Exercise goal | Rewrite the lines from the first one through the line containing "tab-new-tab: New Tab is", swapping "element" for "item" and leaving everything else as it is.

[Dataset entries]
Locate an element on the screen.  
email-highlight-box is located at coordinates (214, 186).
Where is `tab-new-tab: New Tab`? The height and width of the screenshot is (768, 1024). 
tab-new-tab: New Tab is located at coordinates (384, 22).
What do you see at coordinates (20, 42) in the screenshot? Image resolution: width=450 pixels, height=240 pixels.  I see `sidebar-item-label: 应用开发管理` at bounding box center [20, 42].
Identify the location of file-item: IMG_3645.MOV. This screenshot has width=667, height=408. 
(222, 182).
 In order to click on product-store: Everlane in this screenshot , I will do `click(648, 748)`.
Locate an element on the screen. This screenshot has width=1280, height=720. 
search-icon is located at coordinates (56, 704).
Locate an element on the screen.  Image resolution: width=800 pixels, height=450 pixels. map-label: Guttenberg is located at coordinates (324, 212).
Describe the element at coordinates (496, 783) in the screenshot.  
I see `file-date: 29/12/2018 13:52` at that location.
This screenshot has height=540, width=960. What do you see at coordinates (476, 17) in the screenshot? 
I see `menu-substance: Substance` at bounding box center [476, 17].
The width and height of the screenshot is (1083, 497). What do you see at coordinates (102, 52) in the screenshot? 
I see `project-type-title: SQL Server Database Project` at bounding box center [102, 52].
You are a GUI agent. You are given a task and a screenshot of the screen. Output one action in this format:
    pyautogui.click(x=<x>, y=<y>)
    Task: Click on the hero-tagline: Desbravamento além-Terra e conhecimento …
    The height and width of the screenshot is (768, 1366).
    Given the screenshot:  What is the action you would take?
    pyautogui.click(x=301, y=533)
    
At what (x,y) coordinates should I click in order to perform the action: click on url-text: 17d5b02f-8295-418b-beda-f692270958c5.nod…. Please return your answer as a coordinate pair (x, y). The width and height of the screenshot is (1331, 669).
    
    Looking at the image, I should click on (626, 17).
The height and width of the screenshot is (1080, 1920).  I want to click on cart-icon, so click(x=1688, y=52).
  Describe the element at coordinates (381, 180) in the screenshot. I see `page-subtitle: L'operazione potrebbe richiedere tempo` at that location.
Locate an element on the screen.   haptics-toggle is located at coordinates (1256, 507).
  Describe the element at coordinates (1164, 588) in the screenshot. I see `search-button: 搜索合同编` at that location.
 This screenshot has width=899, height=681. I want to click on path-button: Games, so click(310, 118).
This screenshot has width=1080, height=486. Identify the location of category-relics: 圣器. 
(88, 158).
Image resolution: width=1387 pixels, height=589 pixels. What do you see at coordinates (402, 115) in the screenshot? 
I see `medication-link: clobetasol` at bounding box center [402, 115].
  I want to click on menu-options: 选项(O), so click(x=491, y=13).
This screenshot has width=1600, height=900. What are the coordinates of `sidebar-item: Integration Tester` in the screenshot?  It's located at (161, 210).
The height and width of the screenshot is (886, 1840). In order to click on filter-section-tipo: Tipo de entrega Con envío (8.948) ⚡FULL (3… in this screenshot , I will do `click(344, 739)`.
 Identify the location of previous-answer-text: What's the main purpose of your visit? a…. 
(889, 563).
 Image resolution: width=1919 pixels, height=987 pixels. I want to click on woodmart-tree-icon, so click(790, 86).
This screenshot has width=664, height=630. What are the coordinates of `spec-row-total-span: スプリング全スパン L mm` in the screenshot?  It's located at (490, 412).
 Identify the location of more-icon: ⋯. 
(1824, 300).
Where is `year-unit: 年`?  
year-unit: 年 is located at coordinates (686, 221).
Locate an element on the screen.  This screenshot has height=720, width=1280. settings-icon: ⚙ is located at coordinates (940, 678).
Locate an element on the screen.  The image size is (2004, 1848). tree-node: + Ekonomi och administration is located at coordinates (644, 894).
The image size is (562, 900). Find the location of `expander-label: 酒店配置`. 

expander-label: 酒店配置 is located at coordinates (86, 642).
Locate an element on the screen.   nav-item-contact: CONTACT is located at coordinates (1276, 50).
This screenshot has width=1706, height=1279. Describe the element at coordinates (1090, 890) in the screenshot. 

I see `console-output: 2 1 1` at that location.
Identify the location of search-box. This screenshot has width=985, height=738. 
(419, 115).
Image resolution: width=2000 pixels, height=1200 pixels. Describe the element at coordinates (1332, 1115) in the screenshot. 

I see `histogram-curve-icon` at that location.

Finished task |
Locate an item on the screen.  
email-highlight-box is located at coordinates (214, 186).
Where is `tab-new-tab: New Tab`? The height and width of the screenshot is (768, 1024). 
tab-new-tab: New Tab is located at coordinates (384, 22).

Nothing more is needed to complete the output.